**TEXTE SOURCE:**
Lula réunira les présidents du Mercosur pour analyser la crise.

Il a insisté sur la nécessité d'une action internationale coordonnée.


Le président brésilien Luiz Inácio Lula da Silva a annoncé son intention de convoquer les dirigeants des pays du Mercosur pour une réunion extraordinaire afin de discuter de mesures communes en réponse à la crise financière internationale.


« Je pense qu’une réunion doit avoir lieu », a déclaré Lula, dont le pays assure la présidence tournante du Mercosur ce semestre, un bloc qui, outre le Brésil, comprend l’Argentine, le Paraguay et l’Uruguay.


Selon Lula, le ministre brésilien des Affaires étrangères, Celso Amorim, prendra les contacts nécessaires dans les prochains jours pour fixer la date et le lieu de cette réunion extraordinaire, qui aurait pour seul sujet la discussion de la crise mondiale.


Le président brésilien a insisté sur le fait que son gouvernement avait préparé le pays à faire face à l'effondrement des marchés mondiaux, mais a admis que rien ne pouvait en empêcher l'impact.

« Tous les pays souffriront, même si le Brésil souffrira moins que les autres », car bien que « la crise soit extrêmement grave, le Brésil est extrêmement bien préparé », a déclaré Lula alors que la Bourse de Sao Paulo a suspendu ses opérations pour la troisième fois cette semaine, après avoir perdu plus de 10 % en une demi-heure.

**CONSIGNE:**
Recopiez le passage de l'article qui commence par « Lula réunira les » et se poursuit jusqu'à « Paraguay et l’Uruguay. ». Les lignes fournies n'ont aucun rapport avec l'article.

**LIGNES FOURNIES:**
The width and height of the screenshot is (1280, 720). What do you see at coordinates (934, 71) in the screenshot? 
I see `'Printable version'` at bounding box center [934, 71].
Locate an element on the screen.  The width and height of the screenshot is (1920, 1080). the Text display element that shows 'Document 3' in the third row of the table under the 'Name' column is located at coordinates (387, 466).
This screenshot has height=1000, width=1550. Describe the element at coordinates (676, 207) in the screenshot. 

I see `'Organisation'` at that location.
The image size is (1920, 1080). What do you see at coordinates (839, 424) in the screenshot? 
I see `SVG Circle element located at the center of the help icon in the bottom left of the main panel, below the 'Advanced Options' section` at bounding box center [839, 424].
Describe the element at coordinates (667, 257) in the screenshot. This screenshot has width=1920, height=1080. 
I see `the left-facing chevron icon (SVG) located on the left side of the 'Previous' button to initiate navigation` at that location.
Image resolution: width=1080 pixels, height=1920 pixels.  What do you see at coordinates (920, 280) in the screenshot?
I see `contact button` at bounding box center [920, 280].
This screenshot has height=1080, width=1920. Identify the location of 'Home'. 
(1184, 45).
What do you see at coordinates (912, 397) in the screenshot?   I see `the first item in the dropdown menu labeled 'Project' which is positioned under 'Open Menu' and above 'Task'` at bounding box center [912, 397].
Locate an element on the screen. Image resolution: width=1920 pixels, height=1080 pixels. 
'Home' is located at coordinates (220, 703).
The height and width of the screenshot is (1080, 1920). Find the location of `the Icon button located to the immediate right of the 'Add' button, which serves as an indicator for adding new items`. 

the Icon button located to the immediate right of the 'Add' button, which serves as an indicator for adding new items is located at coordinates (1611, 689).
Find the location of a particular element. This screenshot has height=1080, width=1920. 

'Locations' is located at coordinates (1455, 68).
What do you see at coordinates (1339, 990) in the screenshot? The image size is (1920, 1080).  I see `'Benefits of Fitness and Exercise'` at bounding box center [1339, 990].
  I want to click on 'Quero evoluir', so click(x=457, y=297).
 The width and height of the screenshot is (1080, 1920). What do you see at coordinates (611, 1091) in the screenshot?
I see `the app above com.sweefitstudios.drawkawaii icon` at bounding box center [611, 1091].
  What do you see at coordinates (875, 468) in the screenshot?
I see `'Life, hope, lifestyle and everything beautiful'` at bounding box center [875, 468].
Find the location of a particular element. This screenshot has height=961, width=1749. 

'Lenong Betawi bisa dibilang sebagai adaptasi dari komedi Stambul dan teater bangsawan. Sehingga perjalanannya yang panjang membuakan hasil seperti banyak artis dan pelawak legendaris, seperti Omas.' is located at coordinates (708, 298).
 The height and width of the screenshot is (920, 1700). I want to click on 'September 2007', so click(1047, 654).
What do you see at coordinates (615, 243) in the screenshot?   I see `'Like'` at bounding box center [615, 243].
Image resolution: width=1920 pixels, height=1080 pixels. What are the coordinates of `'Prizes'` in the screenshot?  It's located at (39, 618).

**SOLUTION:**
Lula réunira les présidents du Mercosur pour analyser la crise.

Il a insisté sur la nécessité d'une action internationale coordonnée.


Le président brésilien Luiz Inácio Lula da Silva a annoncé son intention de convoquer les dirigeants des pays du Mercosur pour une réunion extraordinaire afin de discuter de mesures communes en réponse à la crise financière internationale.


« Je pense qu’une réunion doit avoir lieu », a déclaré Lula, dont le pays assure la présidence tournante du Mercosur ce semestre, un bloc qui, outre le Brésil, comprend l’Argentine, le Paraguay et l’Uruguay.